Il est dès lors troublant que le CICR lui-même n’ait pas réagi formellement au projet de message. Mais cela met le doigt sur un malaise ressenti depuis quelques années chez nombre d’anciens membres ou cadres du CICR du fait du lien étroit qui s’est établi entre l’institution et le World Economic Forum, notamment de par la nomination dans le conseil du WEF du président du CICR en 2014. Or le message soumis au parlement reprend de très près les thèses défendues dans plusieurs documents du «global agenda» du WEF, notamment le rapport sur le «Responsible Investment in Fragile Context» produit par un groupe coprésidé par le président du CICR et le «White Paper: Humanitarian Investing – Mobilizing Capital to Overcome Fragility» dont l’introduction est également cosignée par celui-ci. Ces thèses sont certes intéressantes mais sont fondées sur des options politiques qui font l’objet de nombreuses controverses, incompatibles avec la neutralité du CICR. Celui-ci doit donc rester en dehors de tels débats et il est dès lors paradoxal que le président du CICR donne, dans le cadre du WEF, son impulsion et sa caution à une telle vision, reprise par la Suisse dans le cadre de sa politique de coopération: on ne sait plus trop qui influence qui, mais on comprend mieux l’absence de réactions officielles tant du CICR que du WEF (curieusement consulté dans ce cadre) au projet de message.

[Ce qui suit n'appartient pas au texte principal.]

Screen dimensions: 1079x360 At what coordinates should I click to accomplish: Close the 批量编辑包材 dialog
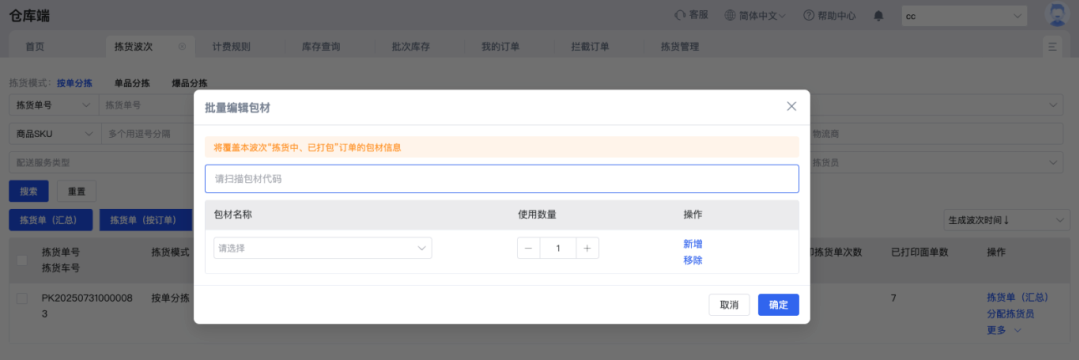point(791,106)
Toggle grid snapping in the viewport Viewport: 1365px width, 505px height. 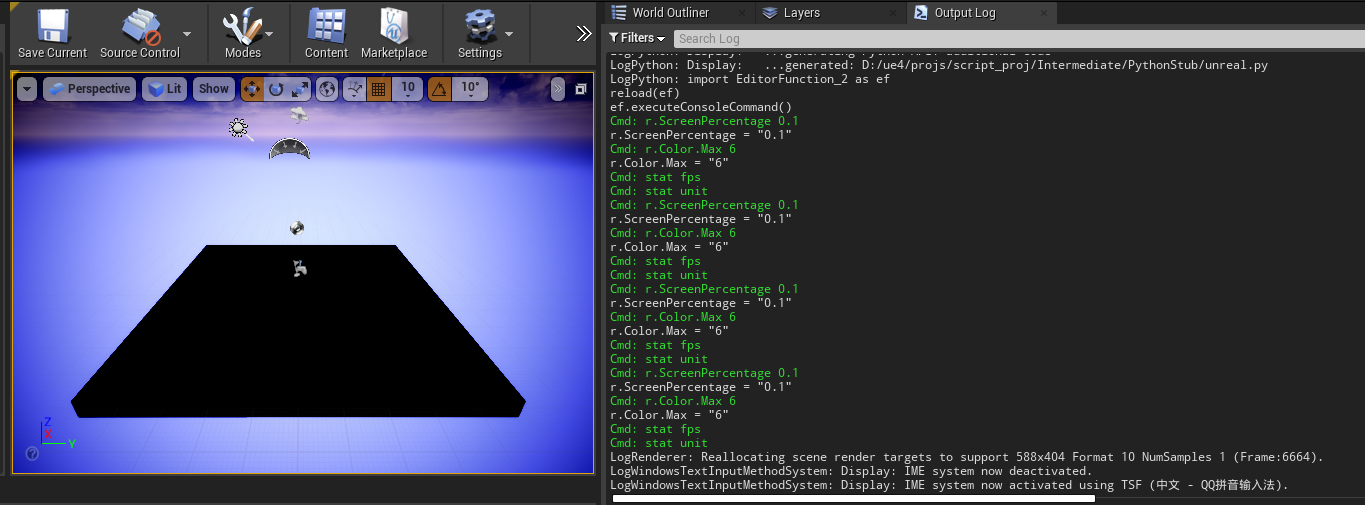point(378,89)
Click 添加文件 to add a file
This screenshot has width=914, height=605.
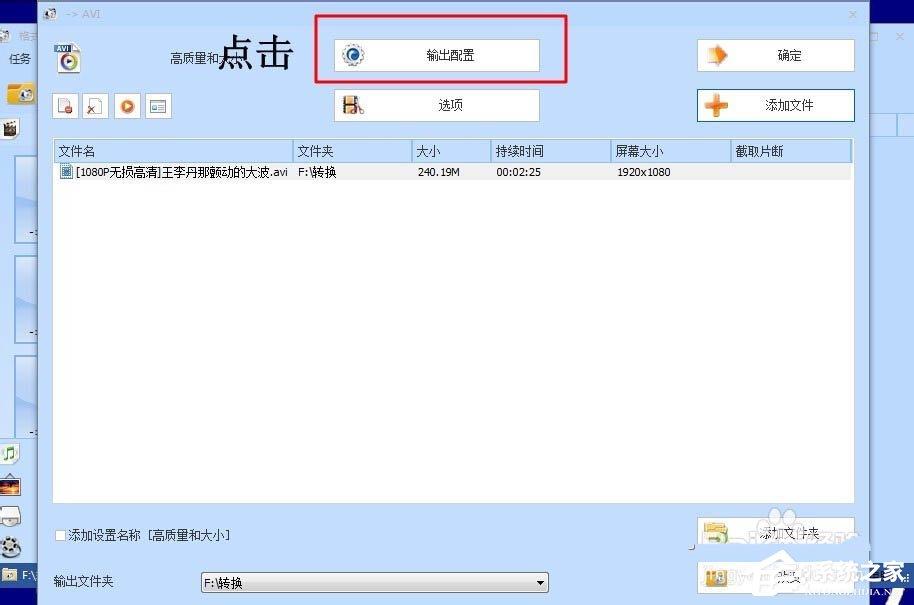click(x=775, y=105)
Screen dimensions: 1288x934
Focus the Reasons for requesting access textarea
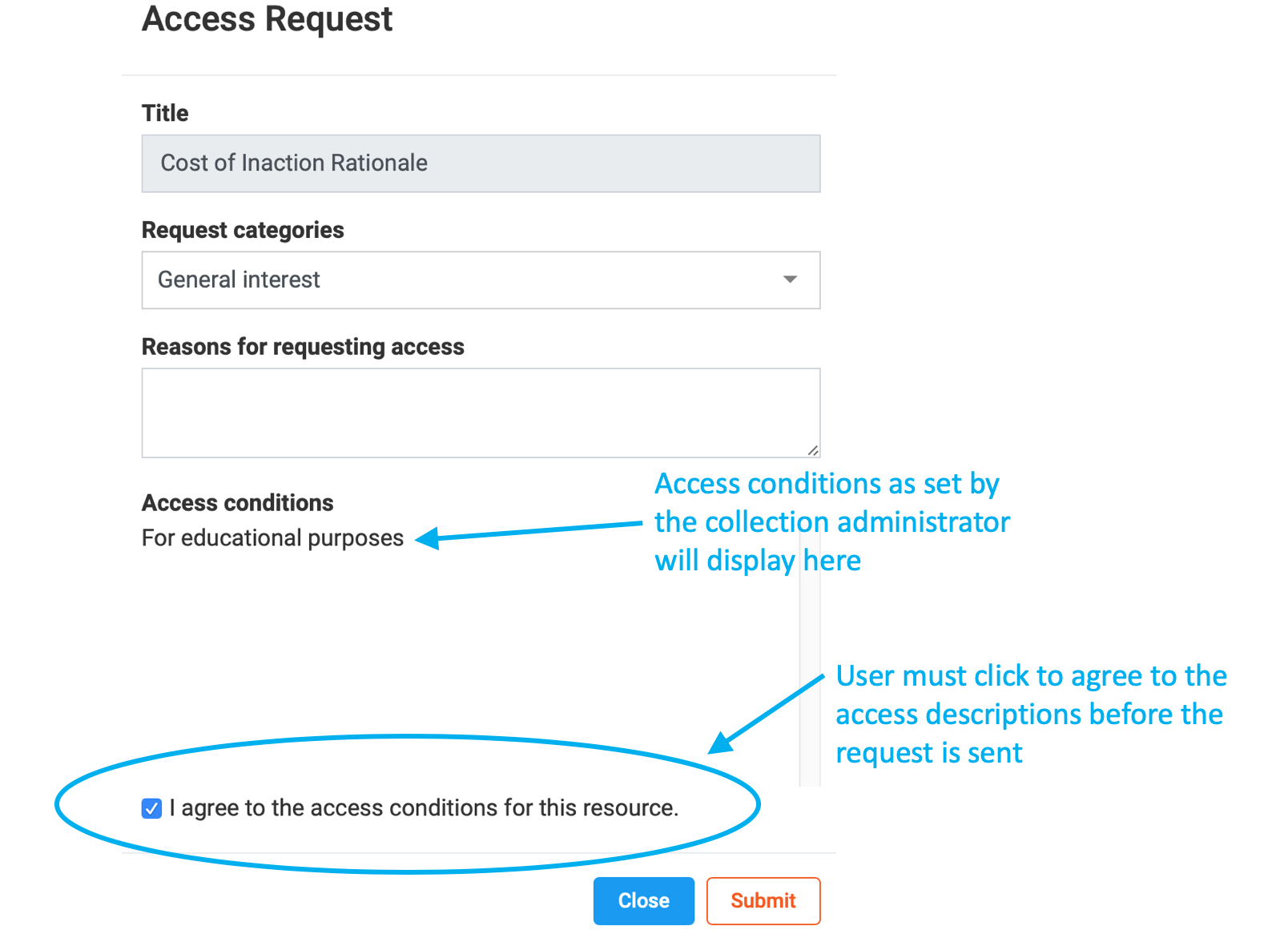481,413
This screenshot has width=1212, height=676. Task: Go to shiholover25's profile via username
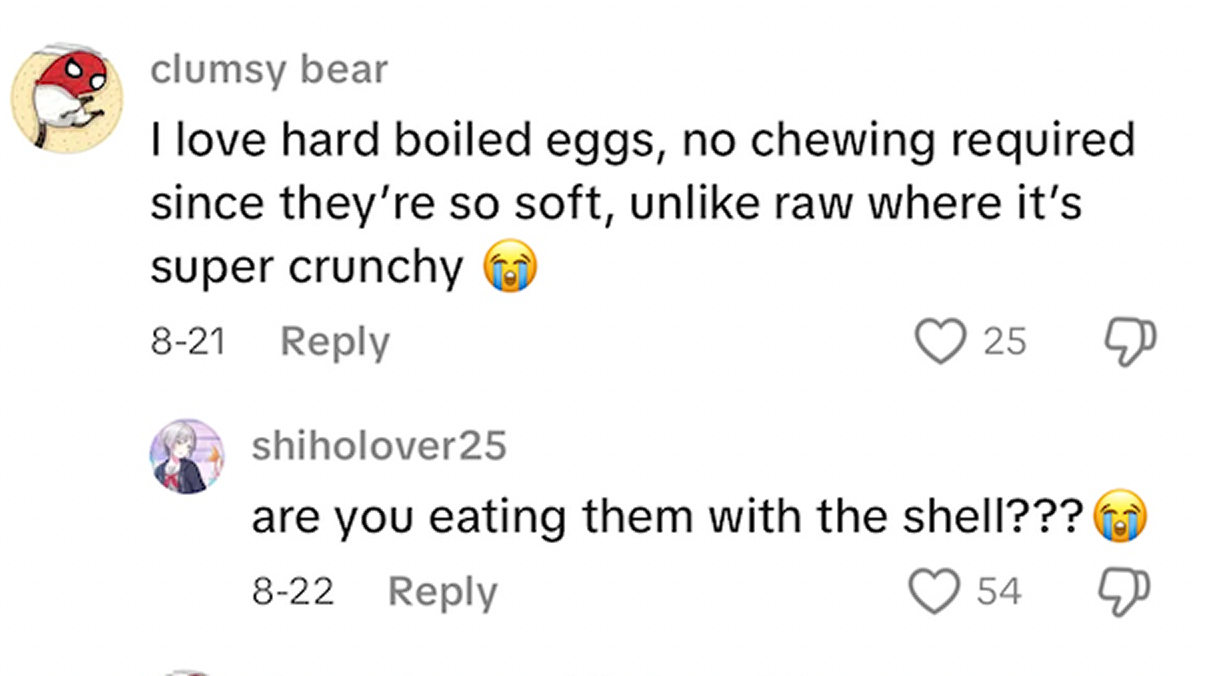[379, 446]

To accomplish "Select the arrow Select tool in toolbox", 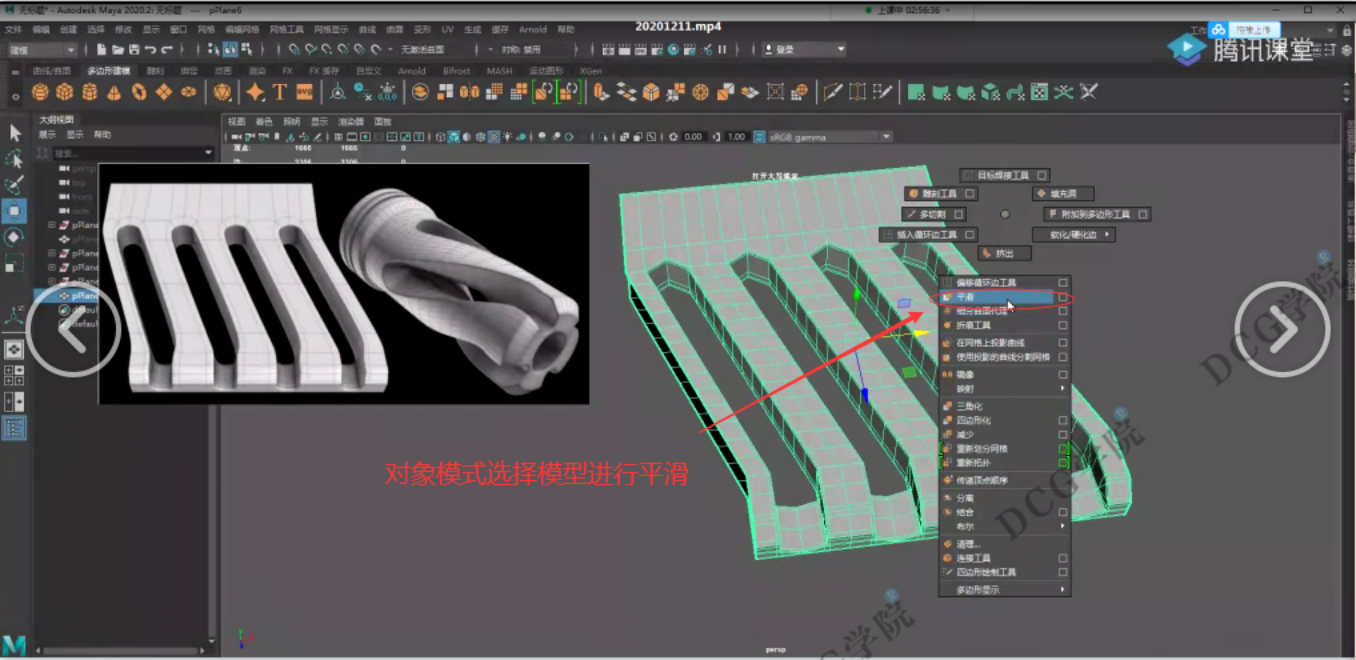I will point(15,133).
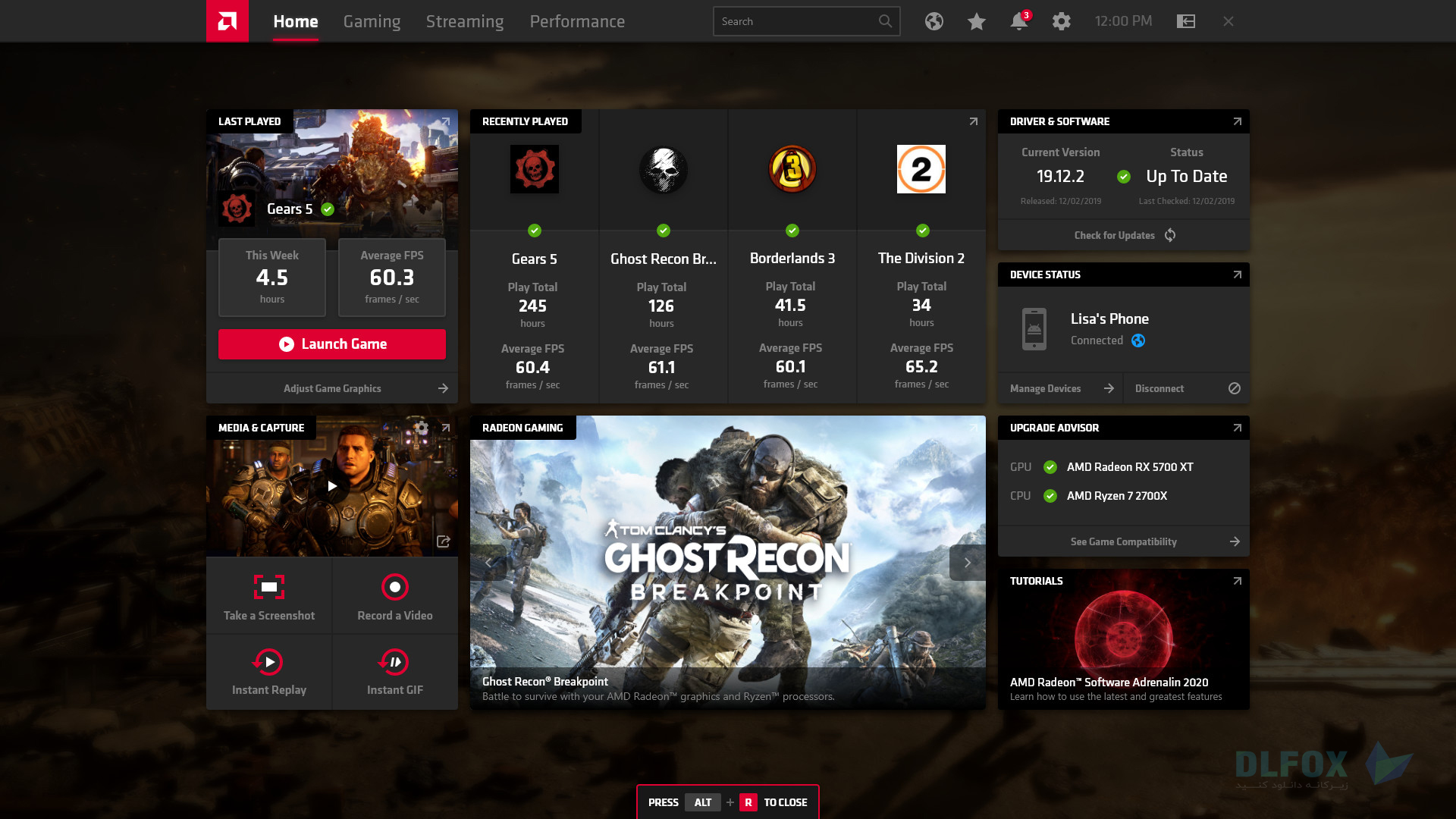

En conclusion, il nous paraît surtout important, à ce stade, de souligner que l’absence d’explication sur le CICR dans le message ne remet pas en cause la totale indépendance de l’institution à l’égard des autorités helvétiques. Et c’est aussi l’occasion de rappeler que le CICR est également totalement indépendant du WEF, malgré la participation troublante du président du CICR au conseil de celui-ci. Ni le gouvernement suisse, ni le CICR, ni le WEF ne sauraient contredire cette affirmation. Et même si cela va sans dire pour certains, il n’est pas inutile, au vu du message, de le rappeler sans ambiguïté.

Yves Sandoz est ancien directeur de la doctrine et du droit au CICR, membre honoraire du CICR. Alain Modoux est ancien directeur de la communication du CICR, ancien sous-directeur général de l’Unesco pour la liberté d’expression, la démocratie et la paix.